# My sanctuary



## Dirty_Vinylpusher (Jun 23, 2010)

Here's where I spend lots of time and make noise.
It's not big but I've managed to cram a lot of stuff in there over the past 3 years.





























































And I just extended the bench a further 1800mm (6ft) the other day to house my new toy when it arrives.


----------



## 1Kenny (Jun 23, 2010)

Cool Dirty,

Do you sit or stand on those 4 wheelers when they are running. What are they called?

Kenny


----------



## Dirty_Vinylpusher (Jun 23, 2010)

> Do you sit or stand on those 4 wheelers when they are running.


Ah they're not big enough to ride......






> What are they called?


They're.... um.... homebuilt large scale radio controlled cars powered by 2-stroke motors.
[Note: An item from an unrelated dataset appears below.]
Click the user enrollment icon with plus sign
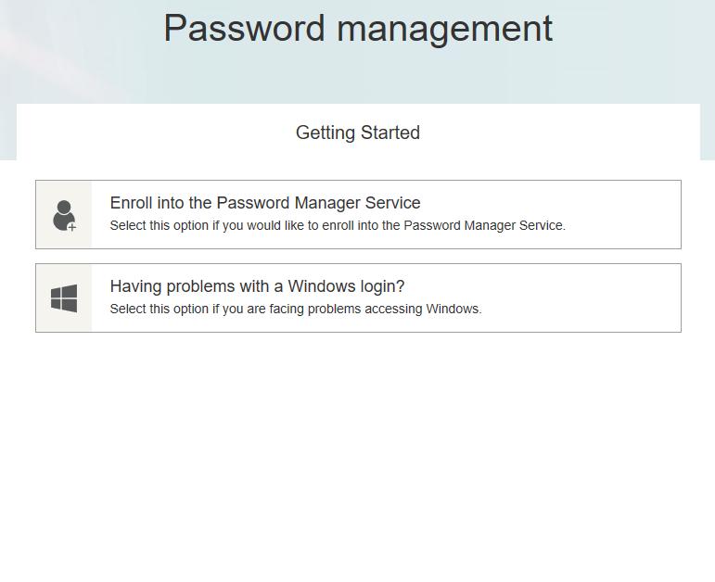Screen dimensions: 715x582 click(64, 215)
I posted a couple of videos of them in the "Welcome" section of this forum.
There's plenty more in my YouTube channel.


----------



## ieezitin (Jun 23, 2010)

Dirty.

Cool shop I like your toys.

Blow off old glory and stick her on a pole under your national flag.

She needs air.


All the best.      Anthony.


----------



## rcfreak177 (Jun 23, 2010)

G'day Dirty,

You have plenty of toys in that workshop, I have seen those video's you put on this forum, you definitely are a crafty fella. i think if you had a lathe and mill there will be no stopping you. are there plans for these machines in the future?

I live in Perth, I also think Queensland is great, would love to sell my house here and shift there I hear the fishing is excellent.

I and am sure plenty of others are looking forward to seeing more of this handy workmanship in the future, PLEASE KEEP IT UP! :bow:


Baz.


----------



## bearcar1 (Jun 23, 2010)

Ya know, somewhere in the great land of OZ, there is some poor slob wandering around in the hot sun looking for Batlow Road ........  :big: :big:



Nice looking shop space you got going there Dirt'.

BC1
Jim


----------



## Dirty_Vinylpusher (Jun 23, 2010)

rcfreak177  said:
			
		

> i think if you had a lathe and mill there will be no stopping you. are there plans for these machines in the future?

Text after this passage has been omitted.